Multiplexed FRET to Image Multiple Signaling Events in Live Cells

Chemical Biology Centre, Imperial College London, United Kingdom.
Biophysical Journal (Impact Factor: 3.97). 09/2008; 95(10):L69-71. DOI: 10.1529/biophysj.108.139204
Source: PubMed


We report what to our knowledge is a novel approach for simultaneous imaging of two different Förster resonance energy transfer (FRET) sensors in the same cell with minimal spectral cross talk. Previous methods based on spectral ratiometric imaging of the two FRET sensors have been limited by the availability of suitably bright acceptors for the second FRET pair and the spectral cross talk incurred when measuring in four spectral windows. In contrast to spectral ratiometric imaging, fluorescence lifetime imaging (FLIM) requires measurement of the donor fluorescence only and is independent of emission from the acceptor. By combining FLIM-FRET of the novel red-shifted TagRFP/mPlum FRET pair with spectral ratiometric imaging of an ECFP/Venus pair we were thus able to maximize the spectral separation between our chosen fluorophores while at the same time overcoming the low quantum yield of the far red acceptor mPlum.
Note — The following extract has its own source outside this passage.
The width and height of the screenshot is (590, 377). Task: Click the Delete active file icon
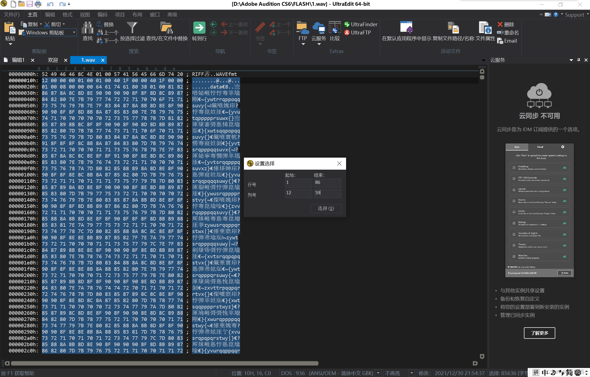pyautogui.click(x=500, y=24)
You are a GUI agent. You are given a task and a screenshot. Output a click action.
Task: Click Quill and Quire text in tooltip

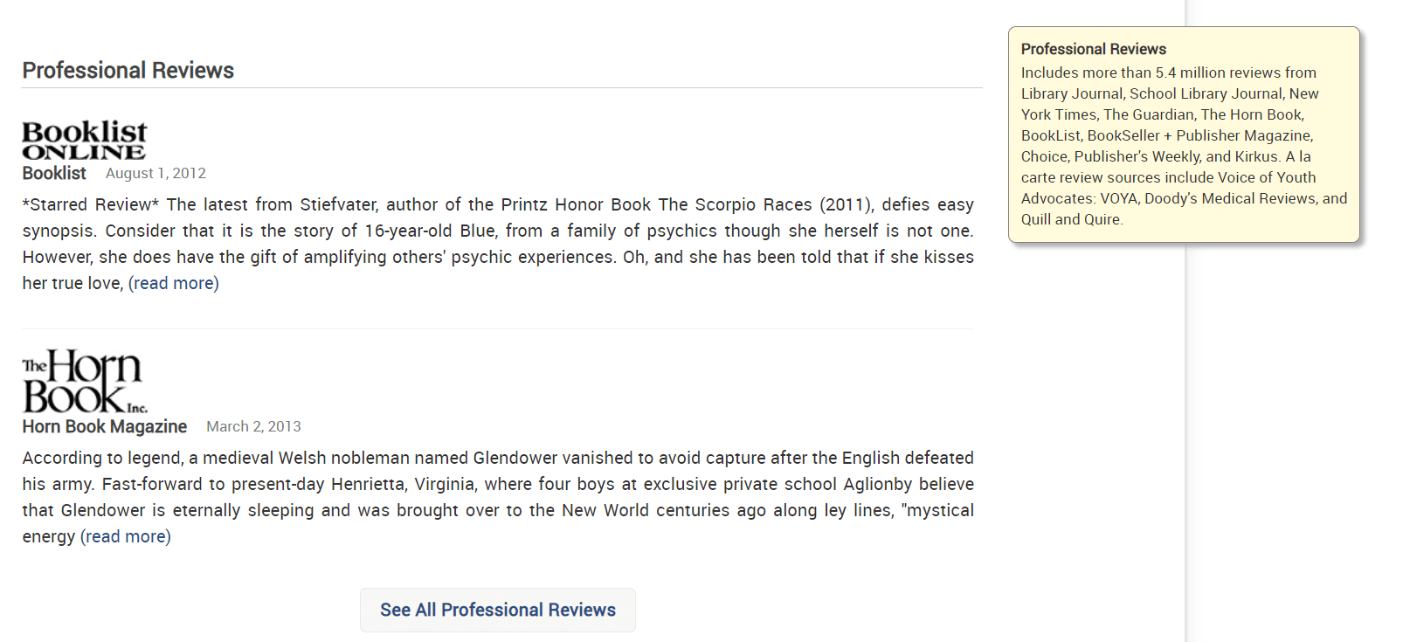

Using this technique, we could read out a TagRFP/mPlum intermolecular FRET sensor for reporting on small Ras GTP-ase activation in live cells after epidermal growth factor stimulation and an ECFP/Venus Cameleon FRET sensor for monitoring calcium transients within the same cells. The combination of spectral ratiometric imaging of ECFP/Venus and high-speed FLIM-FRET of TagRFP/mPlum can thus increase the spectral bandwidth available and provide robust imaging of multiple FRET sensors within the same cell. Furthermore, since FLIM does not require equal stoichiometries of donor and acceptor, this approach can be used to report on both unimolecular FRET biosensors and protein-protein interactions with the same cell.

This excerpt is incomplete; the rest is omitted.